Problem
Repeat only the lines from the one containing "Given: Open original URL in new window icon" to the final line below, exactly as they read, and leave every picture out.

(Stored data)
....................

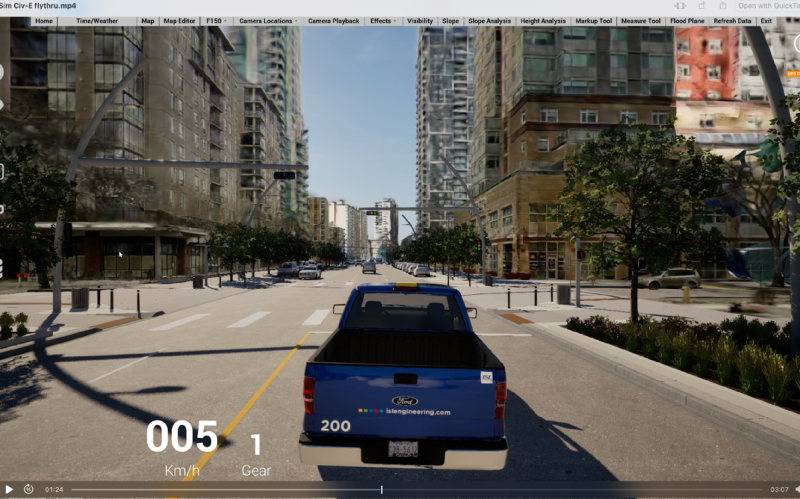This screenshot has height=499, width=800.
Task: Expand the Effects dropdown
Action: (x=383, y=21)
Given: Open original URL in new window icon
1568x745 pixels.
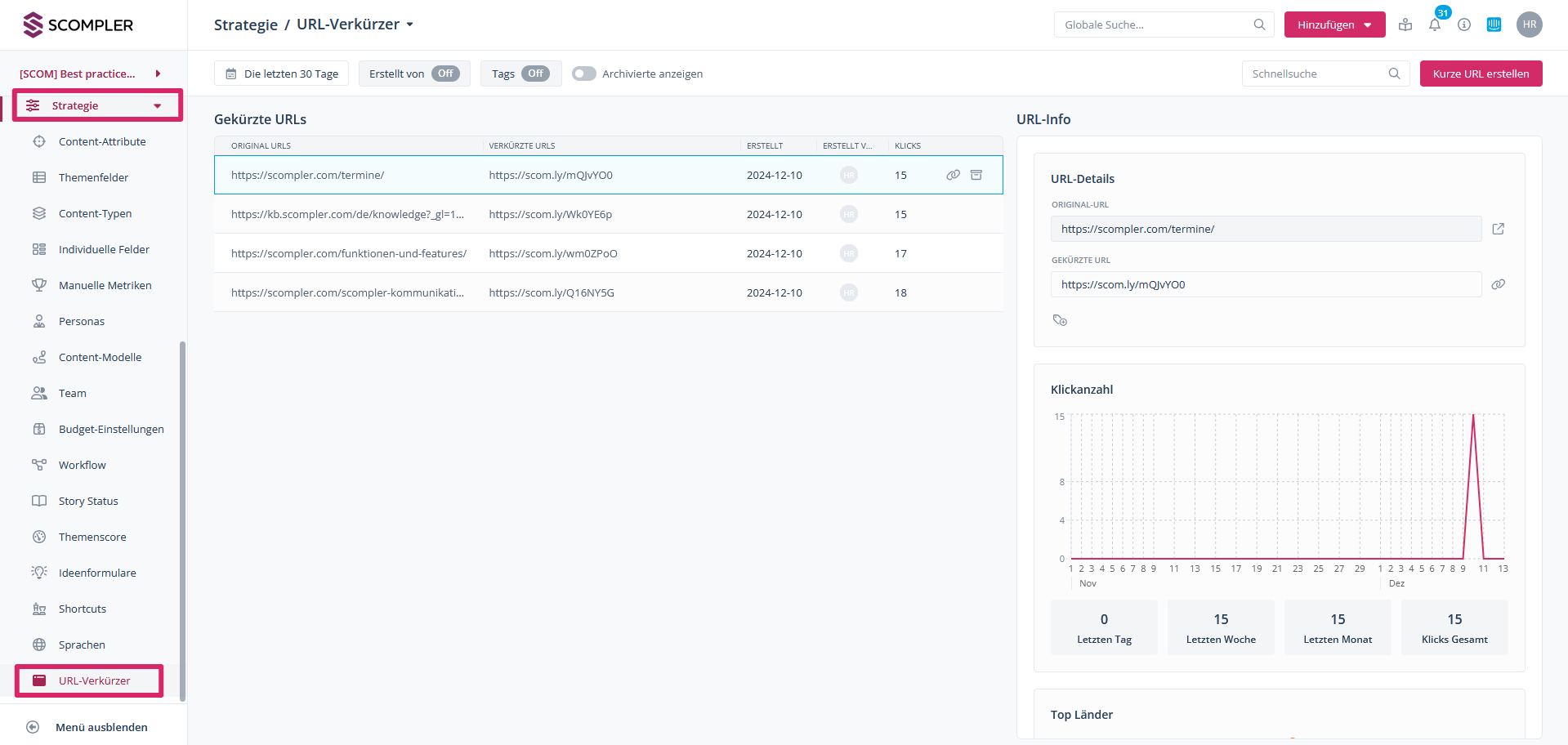Looking at the screenshot, I should click(x=1498, y=229).
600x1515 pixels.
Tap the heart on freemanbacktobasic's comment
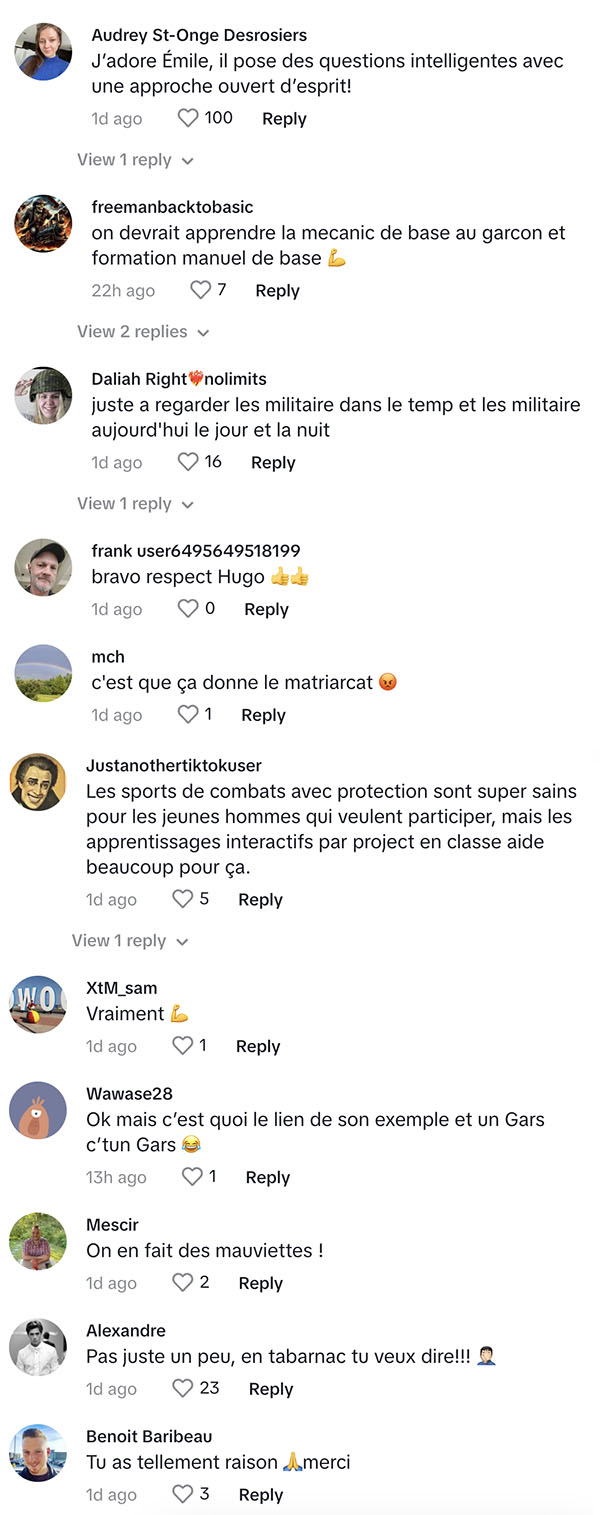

....................

Result of this task
Given: Open original URL in new window icon
1568x745 pixels.
Looking at the screenshot, I should click(x=1498, y=229).
600x1515 pixels.
Tap the heart on freemanbacktobasic's comment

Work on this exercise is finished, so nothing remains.